Пожалуйста, продолжите текст о детских стихах Михалкова сразу после его последних слов.

▸ Текст:
================

Наверно, в то время многим казалось, что высокая награда получена молодым автором незаслуженно, что «виной» тому было вовремя появившееся стихотворение, названное именем дочери вождя. Однако Сталин, как известно, в отличие от последующих лидеров государства, читал очень много, прекрасно знал русскую классическую литературу, не хуже знал и советскую. Его на мякине и дешевом подхалимаже было не провести. Он прекрасно понимал, какое значение имеет детская литература, особенно поэзия, для воспитания детей. И с этой точки зрения Михалков получил свой орден вполне заслуженно. Он никогда не забывал слова Маршака, что по книгам детских писателей ребенок учится не только читать, но и говорить, мыслить, чувствовать… Его, казалось бы, такие легкие, забавные и незамысловатые стихи для детей на самом деле всегда несли в себе, помимо заряда оптимизма, еще и воспитательную задачу – учили ребят доброте, дружелюбию, совестливости, умению преодолевать себя, работать над собой, делать из себя человека, учили внимательному и благородному отношению к людям. Даже в таком вроде бы простеньком, рассчитанном на самых маленьких ребятишек стихотворении, как «Песенка друзей», он ненавязчиво учит:

Когда живется дружно,

Что может лучше быть!

================

▸ Сохранённые данные:
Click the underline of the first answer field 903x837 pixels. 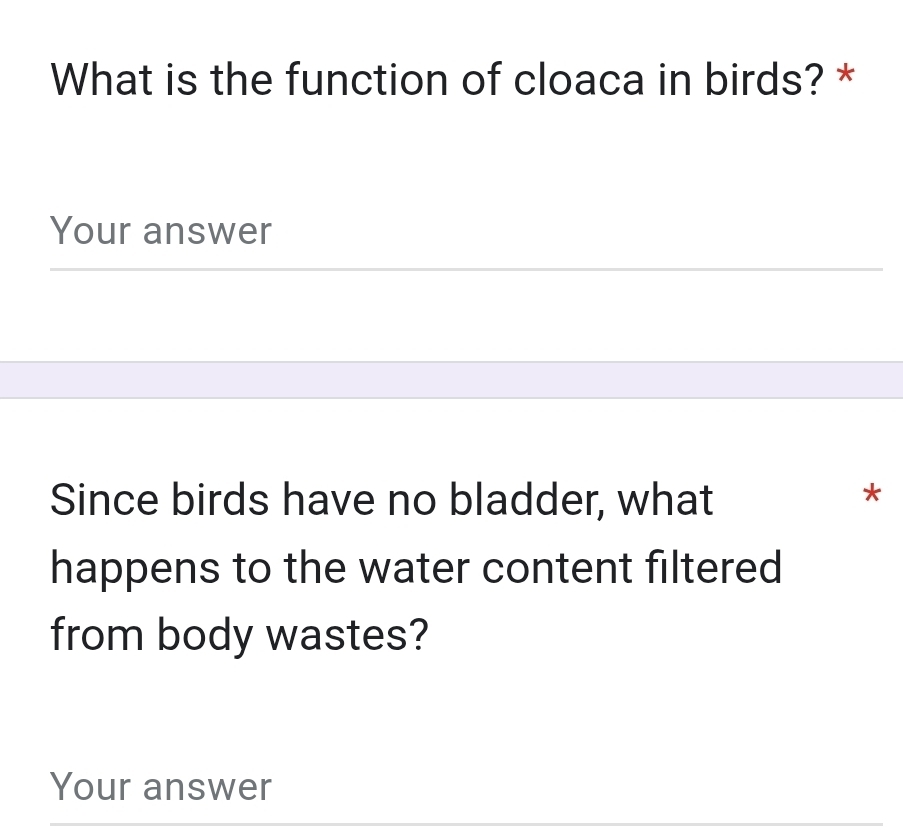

================

▸ Ожидаемый ответ:
И ссориться не нужно,

И можно всех любить.

Ты в дальнюю дорогу

Бери с собой друзей:

Они тебе помогут,

И с ними веселей.

Это стихи для маленьких. Те, кто постарше, читали другие: «Про мимозу», «Фома», «Прививка», «Всадник», «Три товарища»… Вместе с автором смеялись над неженками, хвастунами, упрямцами и незаметно постигали простые истины, накрепко усваивая, что такое дружба, честь, верность, что такое «хорошо» и что такое «плохо». Учили наизусть стихотворение «Мой друг». Учили с удовольствием, поскольку запоминалось легко и навсегда откладывалось в голове и сердце:

…Он честен и бесстрашен

На суше и воде –

Товарища и друга

Не бросит он в беде.

В трамвай войдет калека,

Старик войдет в вагон, –

И старцу и калеке

Уступит место он.

Он гнезд не разоряет,

Не курит и не врет,

Не виснет на подножках,

Чужого не берет…

Да, был этот образец поведения, конечно же, пионером. Но разве это означает, что образец плохой? Да, может быть, пионерская организация была слишком заидеологизирована. Но лучше ли улица, которой мы отдали своих детей, с ее культом силы и презрением к слабому и беззащитному?

«Я убежден, – пишет Сергей Михалков, – из любого ребенка можно вырастить благородного, трудолюбивого, мужественного и честного человека. Главное – не упустить время!.. И тут очень важно, чтобы подрастающий человек встретился с умной, хорошей книгой!»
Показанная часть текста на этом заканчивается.